Dave Bittner: All right.
Joe Carrigan: I knew you could.
Dave Bittner: Here we go. All right.
Dave Bittner: (Reading) Hello, mate. This is your Steam account, right?
Joe Carrigan: And then he sends a link, and young Rafa says, yeah, why?
Dave Bittner: (Reading) Sorry for bothering you, mate. Hope you don't get mad. And I'm worried because I have mistaken your account because I reported it to the support team for scamming me instead of someone who impersonated your profile. And that impersonator is a scammer who scammed me.
Joe Carrigan: (Reading) Don't worry. I hope they don't ban me.
Dave Bittner: (Reading) Someone impersonate your Steam account, and he scammed me $200 in TF2, and I thought that was you. That's why I accidentally reported you on Steam support. And I'm worried about your account right now because if this report can get removed on your profile and get processed, they will ban you now. I'm very sorry about what happened. But, mate, the main reason why I am here is that the support team wants you to confirm to him that you are not involved my mistake report so they will cancel my report and remove your account from ban, OK?

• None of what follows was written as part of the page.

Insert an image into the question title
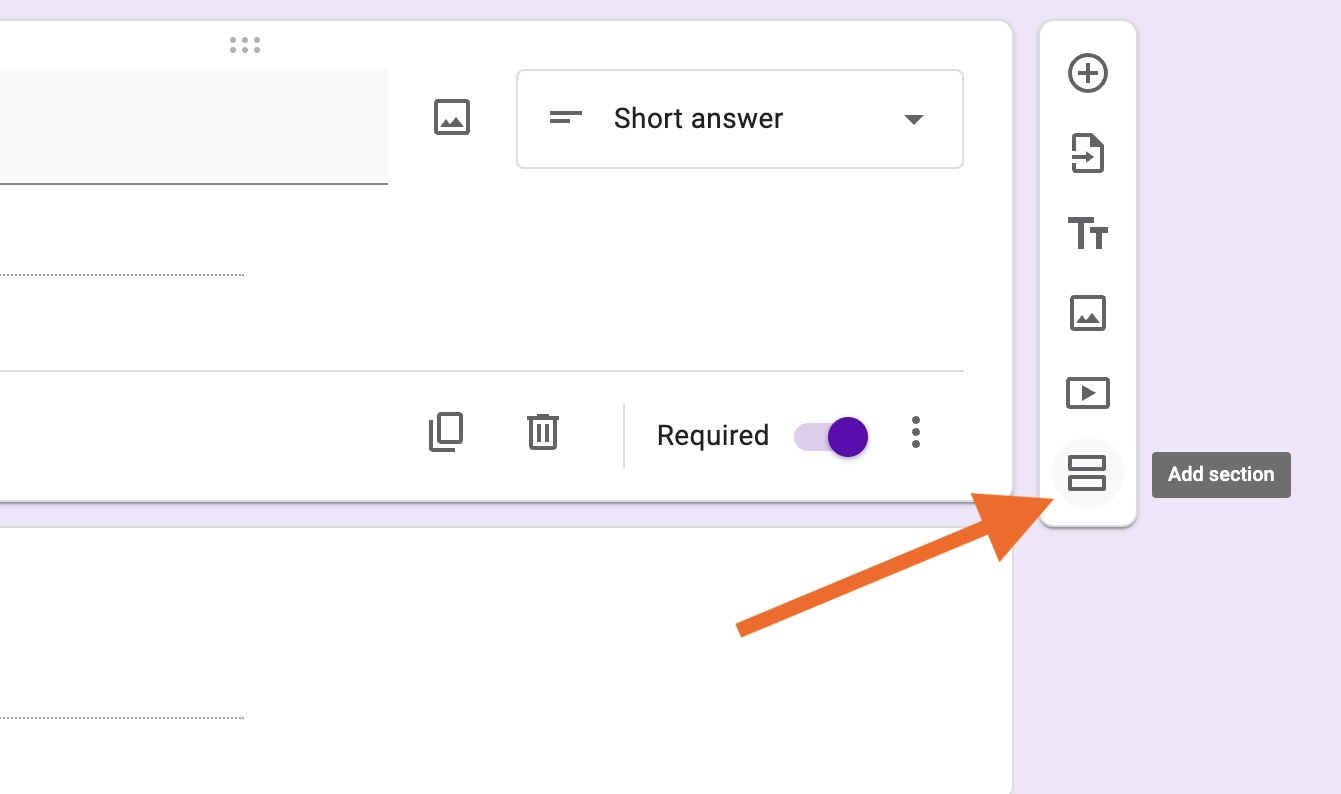 click(x=452, y=118)
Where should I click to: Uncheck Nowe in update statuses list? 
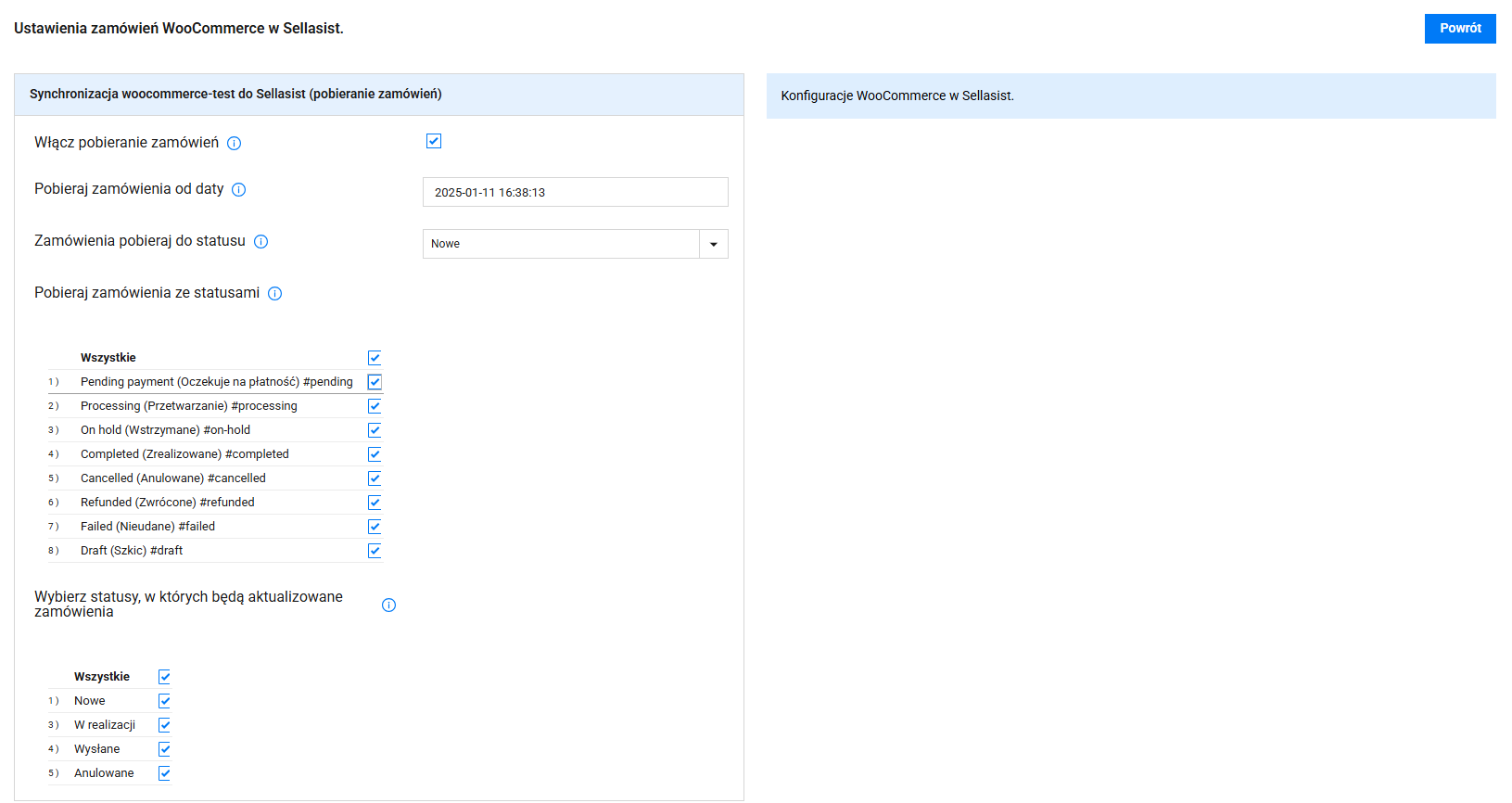click(164, 701)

Joe Carrigan: (Reading) OK. Anything I have to do?
Dave Bittner: (Reading) Anyways, I need to show you something. Can you read the ticket? It indicates that you need to add him and explain your side. You need to add this Steam admin via Steam and on Discord. Just add him and tell him that the report is just a mistake.

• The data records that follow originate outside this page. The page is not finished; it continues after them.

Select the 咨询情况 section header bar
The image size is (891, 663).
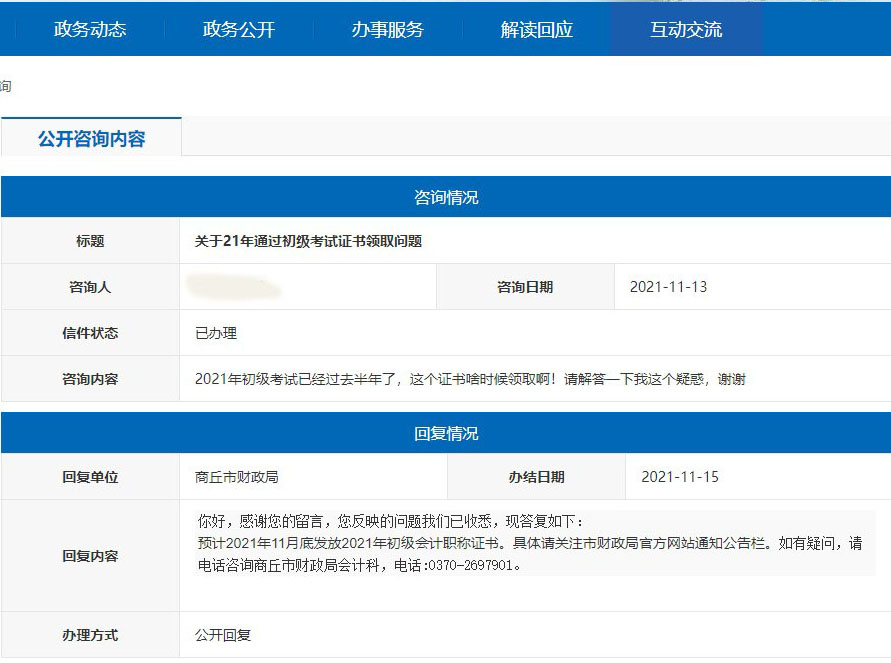445,196
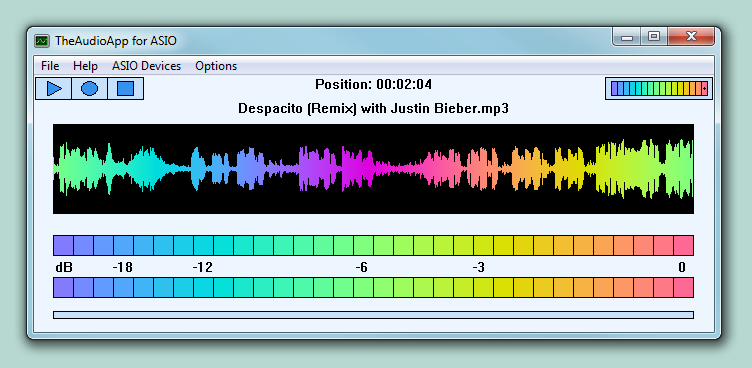Click the purple first segment of the lower dB meter
Viewport: 752px width, 368px height.
tap(63, 287)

Joe Carrigan: And he includes a picture of the Steam ticket, which can be very intimidating.
Joe Carrigan: So what happens next is young Rafa reaches out to this guy on Discord going by Eric Robson (ph). It's obviously another scammer, could very well be the same guy. But young Rafa says, hey.

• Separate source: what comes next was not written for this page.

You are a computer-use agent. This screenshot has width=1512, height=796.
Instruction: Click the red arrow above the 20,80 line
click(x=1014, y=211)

Dave Bittner: (Reading) Hello, Steam user. I'm an official from Steam community support, and I'm here to help and supervise you and will be providing assistance with regards to your issue. How may I help you?
Joe Carrigan: (Reading) A guy told me that he false reported my account thinking that I was a scammer.
Dave Bittner: (Reading) Good day to you. Please give me the full details about this accident, like a screenshot of the conversation between that user who warned you, so that I can look into this issue.
Joe Carrigan: (Reading) The report was a mistake. OK, here's a screenshot.
Dave Bittner: (Reading) Kindly hold on a minute while I am reviewing the report filed on your Steam account.
Joe Carrigan: (Reading) OK.
Dave Bittner: (Reading) Are you willing to make an appeal to clear these reports?
Joe Carrigan: (Reading) Sure. I had a VAC ban a long time ago, but nothing more.
Joe Carrigan: I don't know what a VAC ban is. Do you know what a VAC ban is?
Dave Bittner: Do not.
Joe Carrigan: OK.
Dave Bittner: (Reading) Have you added a phone number on your Steam account? If not, kindly add it to your Steam, and tell me when you are done.
Joe Carrigan: (Reading) OK, wait. How can I - oh, wait. I saw it.
Dave Bittner: (Reading) Go to your account details and find manage phone number. Tell me when you are done.
Joe Carrigan: (Reading) Done.
Dave Bittner: (Reading) Kindly log out your Steam account from your computer because I will be connecting it to the database. Please tell me when you are done.
Joe Carrigan: (Reading) Done.
Dave Bittner: (Reading) All right. I need the confirmation code sent to the phone number ending with 7-4 to close this report on your Steam account.
Joe Carrigan: (Reading) Nope. Thanks, scammer.
Joe Carrigan: It literally says, to change the password, enter this code.
Dave Bittner: Ah, I see.
Joe Carrigan: And that's when the scammer blocks him, and no more can be done here.
Dave Bittner: So what's going on here?
Joe Carrigan: So what's happening here is that young Rafa did not have multifactor authentication enabled on his account, which he should've had already. But - so they have him enable that, and then they have him log out of his account. And then they go to his account and use the I forgot my password workflow, trying to get him to send the code because once you say I forgot my password, then Steam says, OK, fine, we'll send you a code so you can reset your password. But Steam has gone ahead and with that code they're sending him somehow - probably through an SMS message...
Dave Bittner: Yeah.
Joe Carrigan: ...They have said, this code will let you reset your password.
Dave Bittner: I see.
Joe Carrigan: Right? So he knows what's going on at this point in time.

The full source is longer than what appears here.